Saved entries
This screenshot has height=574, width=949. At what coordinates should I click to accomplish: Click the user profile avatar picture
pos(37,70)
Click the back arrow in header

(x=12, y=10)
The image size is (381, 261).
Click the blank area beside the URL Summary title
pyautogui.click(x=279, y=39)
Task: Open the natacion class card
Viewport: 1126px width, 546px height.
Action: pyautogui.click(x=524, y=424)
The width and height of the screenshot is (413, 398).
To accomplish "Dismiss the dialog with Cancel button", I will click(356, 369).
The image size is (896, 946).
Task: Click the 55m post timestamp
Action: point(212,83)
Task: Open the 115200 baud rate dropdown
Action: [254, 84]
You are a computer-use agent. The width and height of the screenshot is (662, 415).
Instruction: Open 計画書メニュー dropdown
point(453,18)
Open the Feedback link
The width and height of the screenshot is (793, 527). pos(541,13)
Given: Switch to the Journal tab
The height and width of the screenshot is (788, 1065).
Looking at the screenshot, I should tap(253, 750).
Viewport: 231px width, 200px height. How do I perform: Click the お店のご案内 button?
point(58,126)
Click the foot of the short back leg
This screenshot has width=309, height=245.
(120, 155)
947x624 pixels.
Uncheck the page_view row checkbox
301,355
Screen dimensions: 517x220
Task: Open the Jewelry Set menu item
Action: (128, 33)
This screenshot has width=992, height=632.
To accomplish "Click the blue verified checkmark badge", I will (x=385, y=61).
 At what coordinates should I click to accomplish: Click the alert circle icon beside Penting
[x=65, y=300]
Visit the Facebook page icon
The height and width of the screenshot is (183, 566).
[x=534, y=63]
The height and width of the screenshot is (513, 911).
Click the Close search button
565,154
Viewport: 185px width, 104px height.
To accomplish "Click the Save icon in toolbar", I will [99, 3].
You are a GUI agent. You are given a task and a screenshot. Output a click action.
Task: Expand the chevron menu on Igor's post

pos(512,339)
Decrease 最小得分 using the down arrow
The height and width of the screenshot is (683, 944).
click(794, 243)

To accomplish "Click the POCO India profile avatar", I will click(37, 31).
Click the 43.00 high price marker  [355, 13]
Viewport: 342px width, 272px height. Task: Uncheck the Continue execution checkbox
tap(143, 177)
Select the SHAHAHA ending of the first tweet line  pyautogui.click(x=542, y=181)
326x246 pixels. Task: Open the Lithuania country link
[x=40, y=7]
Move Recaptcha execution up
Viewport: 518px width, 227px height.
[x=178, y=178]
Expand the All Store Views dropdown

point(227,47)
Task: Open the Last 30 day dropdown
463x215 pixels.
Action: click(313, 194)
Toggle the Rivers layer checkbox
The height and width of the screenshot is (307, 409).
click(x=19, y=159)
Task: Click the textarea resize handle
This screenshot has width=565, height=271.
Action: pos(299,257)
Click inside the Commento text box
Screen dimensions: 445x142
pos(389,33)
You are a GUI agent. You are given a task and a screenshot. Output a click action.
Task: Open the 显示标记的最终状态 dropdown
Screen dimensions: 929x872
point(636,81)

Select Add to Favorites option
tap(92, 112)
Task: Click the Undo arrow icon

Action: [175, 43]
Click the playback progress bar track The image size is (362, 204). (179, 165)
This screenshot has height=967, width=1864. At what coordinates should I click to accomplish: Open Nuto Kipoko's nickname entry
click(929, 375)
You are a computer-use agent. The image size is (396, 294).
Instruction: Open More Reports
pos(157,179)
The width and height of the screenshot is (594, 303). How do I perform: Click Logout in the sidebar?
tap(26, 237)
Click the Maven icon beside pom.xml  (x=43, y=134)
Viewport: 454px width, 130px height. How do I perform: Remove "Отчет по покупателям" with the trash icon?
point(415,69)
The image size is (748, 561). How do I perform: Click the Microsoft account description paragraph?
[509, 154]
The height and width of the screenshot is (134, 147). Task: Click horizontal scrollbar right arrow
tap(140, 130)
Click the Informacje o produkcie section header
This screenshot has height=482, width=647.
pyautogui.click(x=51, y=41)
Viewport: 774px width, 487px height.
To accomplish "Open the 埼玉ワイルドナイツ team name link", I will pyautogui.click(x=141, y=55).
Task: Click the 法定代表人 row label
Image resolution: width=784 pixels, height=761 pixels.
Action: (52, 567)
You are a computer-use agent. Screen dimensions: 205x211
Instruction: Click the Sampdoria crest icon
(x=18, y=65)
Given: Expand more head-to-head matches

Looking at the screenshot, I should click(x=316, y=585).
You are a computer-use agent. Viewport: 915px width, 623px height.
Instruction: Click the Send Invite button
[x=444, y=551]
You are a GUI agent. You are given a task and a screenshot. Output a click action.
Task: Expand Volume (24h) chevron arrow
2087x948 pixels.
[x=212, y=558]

§ Goal of the exercise
Above are the lines; repeat exactly the ones from the line containing "Viewport: 1126px width, 546px height." down to the line containing "The height and width of the screenshot is (513, 911).", both inclusive.

§ Problem solution
Viewport: 1126px width, 546px height.
Action: pyautogui.click(x=524, y=424)
The width and height of the screenshot is (413, 398).
To accomplish "Dismiss the dialog with Cancel button", I will click(356, 369).
The image size is (896, 946).
Task: Click the 55m post timestamp
Action: point(212,83)
Task: Open the 115200 baud rate dropdown
Action: [254, 84]
You are a computer-use agent. The width and height of the screenshot is (662, 415).
Instruction: Open 計画書メニュー dropdown
point(453,18)
Open the Feedback link
The width and height of the screenshot is (793, 527). pos(541,13)
Given: Switch to the Journal tab
The height and width of the screenshot is (788, 1065).
Looking at the screenshot, I should tap(253, 750).
Viewport: 231px width, 200px height. How do I perform: Click the お店のご案内 button?
point(58,126)
Click the foot of the short back leg
This screenshot has width=309, height=245.
(120, 155)
947x624 pixels.
Uncheck the page_view row checkbox
301,355
Screen dimensions: 517x220
Task: Open the Jewelry Set menu item
Action: (128, 33)
This screenshot has width=992, height=632.
To accomplish "Click the blue verified checkmark badge", I will (x=385, y=61).
 At what coordinates should I click to accomplish: Click the alert circle icon beside Penting
[x=65, y=300]
Visit the Facebook page icon
The height and width of the screenshot is (183, 566).
[x=534, y=63]
The height and width of the screenshot is (513, 911).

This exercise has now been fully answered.